● Perintah Kerja 1
Terjemahkan ke dalam bahasa Inggris kalimat berikut dari berita tentang tanah longsor di Sembahe: "Tim Tanggap Darurat yang terdiri dari BPBD Deliserdang, Personel Polda Sumut, Polrestabes Medan,Polsek Pancurbatu serta Tim lainnya masih melakukan upaya pembersihan serta pencarian korban dengan mempergunakan alat berat."
● Perintah Kerja 2
Lanjutkan berita tentang tanah longsor di Sembahe di bawah ini, dimulai setelah kalimat terakhirnya.

━━━ Kutipan Dokumen

BBSNews.id – Medan – Tim SAR Gabungan terdiri, Basarnas Medan,Kepolisian ,TNI dan terkait lainnya terus melakukan pencaharian korban tanah longsor yang terjadi sejak Rabu (27/11/2024) di kawasan PDAM Desa Sembahe Kecamatan Sibolangit Kabupaten Deliserdang.
Dari data diperoleh, hingga Kamis (28/11/2024), Tim Gabungan berhasil menemukan dua orang yang tertimbun bencana tanah longsor.
Kedua korban yang ditemukan telah tewas dan dievaluasi dari lokasi yang sama di sekitar kawasan Sembahe, Kamis siang.
Belum Dapat Dilalui Kendaraan Roda 2 maupun Roda 4
Sementara Kapolrestabes Medan, Kombes Pol Gidion Arif S.Sik,MHum,melaporkan situasi terakhir penanganan longsor serta korban jiwa dan luka, terletak Jalan lintas Medan – Berastagi Desa Sembahe Kec. Sibolangit, Deliserdang hingga Kamis 28/11/2024) sekitar pukul 18.30 WIB, akses masih terputus belum dapat dilalui kendaraan bermotor roda 2 maupun roda 4.
Tim Tanggap Darurat yang terdiri dari BPBD Deliserdang, Personel Polda Sumut, Polrestabes Medan,Polsek Pancurbatu serta Tim lainnya masih melakukan upaya pembersihan serta pencarian korban dengan mempergunakan alat berat.

━━━━━━
━━━ Data yang Ditampilkan

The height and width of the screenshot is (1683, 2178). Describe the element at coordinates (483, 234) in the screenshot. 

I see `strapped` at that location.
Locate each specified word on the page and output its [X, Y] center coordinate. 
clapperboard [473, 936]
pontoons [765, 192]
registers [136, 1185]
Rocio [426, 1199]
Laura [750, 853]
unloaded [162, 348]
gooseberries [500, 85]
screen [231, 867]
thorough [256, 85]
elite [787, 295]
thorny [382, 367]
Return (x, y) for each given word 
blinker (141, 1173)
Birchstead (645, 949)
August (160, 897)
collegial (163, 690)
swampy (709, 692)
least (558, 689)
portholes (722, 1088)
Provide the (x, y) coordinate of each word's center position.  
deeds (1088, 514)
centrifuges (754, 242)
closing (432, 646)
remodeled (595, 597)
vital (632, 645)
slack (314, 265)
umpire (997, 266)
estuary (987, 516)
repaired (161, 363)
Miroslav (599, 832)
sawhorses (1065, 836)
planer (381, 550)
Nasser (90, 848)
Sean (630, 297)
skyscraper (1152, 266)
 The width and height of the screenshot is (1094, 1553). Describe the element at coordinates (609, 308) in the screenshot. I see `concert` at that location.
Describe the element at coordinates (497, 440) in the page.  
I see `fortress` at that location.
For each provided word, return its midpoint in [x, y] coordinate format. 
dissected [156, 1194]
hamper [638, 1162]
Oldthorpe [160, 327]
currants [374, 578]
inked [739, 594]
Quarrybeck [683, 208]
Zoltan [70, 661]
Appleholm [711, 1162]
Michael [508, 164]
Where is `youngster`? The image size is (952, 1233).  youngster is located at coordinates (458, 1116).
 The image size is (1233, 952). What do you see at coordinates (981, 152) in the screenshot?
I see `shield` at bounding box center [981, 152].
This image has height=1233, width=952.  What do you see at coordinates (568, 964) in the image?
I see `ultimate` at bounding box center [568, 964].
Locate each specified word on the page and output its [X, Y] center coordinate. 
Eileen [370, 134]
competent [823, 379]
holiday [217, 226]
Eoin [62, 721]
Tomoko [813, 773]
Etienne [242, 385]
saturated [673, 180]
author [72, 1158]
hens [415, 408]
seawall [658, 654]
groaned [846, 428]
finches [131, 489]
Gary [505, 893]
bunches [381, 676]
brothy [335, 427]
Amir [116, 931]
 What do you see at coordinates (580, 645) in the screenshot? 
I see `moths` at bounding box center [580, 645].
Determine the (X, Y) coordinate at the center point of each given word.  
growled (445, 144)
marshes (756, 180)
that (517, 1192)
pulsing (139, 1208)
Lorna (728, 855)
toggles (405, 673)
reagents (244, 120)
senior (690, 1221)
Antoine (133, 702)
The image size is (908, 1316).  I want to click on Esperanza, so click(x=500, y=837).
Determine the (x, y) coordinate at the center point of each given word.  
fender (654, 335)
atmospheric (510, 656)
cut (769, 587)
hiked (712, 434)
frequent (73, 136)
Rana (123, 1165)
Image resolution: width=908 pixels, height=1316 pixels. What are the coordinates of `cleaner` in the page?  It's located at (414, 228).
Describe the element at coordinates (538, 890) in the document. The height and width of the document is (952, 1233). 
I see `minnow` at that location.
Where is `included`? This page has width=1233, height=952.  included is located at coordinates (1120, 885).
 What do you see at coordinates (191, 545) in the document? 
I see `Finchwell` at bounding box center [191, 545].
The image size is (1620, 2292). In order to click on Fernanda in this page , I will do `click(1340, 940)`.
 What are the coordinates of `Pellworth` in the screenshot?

━━━━━━

● Hasil Tugas 1
The Emergency Response Team, consisting of BPBD Deliserdang, Polda Sumut personnel, Polrestabes Medan, Polsek Pancurbatu, and other teams, is still carrying out cleanup work and searching for victims using heavy equipment.

● Hasil Tugas 2
Berdasarkan data diperoleh jumlah korban meninggal dunia dan berhasil dievakuasi sebanyak 7 orang yakni,
Dimas Nansyah Putra Solin (18) warga Pematangsiantar, Jesica Adriani Hutapea (20) Medan, Martin Sinulingga (57) warga Laki Desa Lingga, Laurensius Sihombing (20) Palipi Samosir, Rosmita Br Tarigan, (46) Desa Batu Mbelin, Hardiansyah (33) Perumnas Simalingkar, Yohana Tuti Sitohang (22) warga Samosir
Sedangkan korban luka yang di rawat di IGD RSUP Adam Malik sebanyak 20 orang.
Untuk korban yang di rawat di IGD,sudah mendapatkan perawatan intensif, dan keterangan dari dokter sudah dapat langsung pulang (rawat jalan) karena luka ringan.
Sedangkan Tim Gabungan masih melakukan penyisiran kembali di lokasi korban, melakukan evakuasi barang milik korban mobil, truk lainnya maupun pembersihan material.(Bak).